We forget at times that the technological revolution is being mirrored and matched in things like grammar.
Two hundred years ago, most dialogue was in huge blocks. Individual speakers were stuffed together, one after another, in single paragraphs. Dickens, admittedly writing for the paycheck, put each speaker in their own paragraph, and now this is so common that doing it any other way strikes us as odd. It’s much, much, much easier to read.
But it’s new!
Lines between paragraphs are new!
Long paragraphs are fine when called for. If Adam enters the scene wearing something peculiar, and we need a two-page paragraph of description, that doesn’t bother me in the slightest. But if the writer prefers to frontload a little scene setting so that later the scene can go unbothered, that frontload can usually be broken up into a bunch of little chunks. Give me a paragraph on the room layout, a paragraph on the furniture, one on where the people are sitting, and one on the view out the window.
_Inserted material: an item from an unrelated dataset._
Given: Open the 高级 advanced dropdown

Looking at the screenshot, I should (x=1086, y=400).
If the author thinks they need all that, go right ahead. But the breaking-up of huge text-walls into smaller features is an improvement.
I’ve been reading Mallory, and the story is better than I recall. The general flow of the writing consists of text boulders filled with heterogeneous dialogue intrusions. You would never confuse it with a modern retelling. Manutius’s invention of the comma has been mirrored by improvements in things like indentations and spacing, and these are real, significant improvements.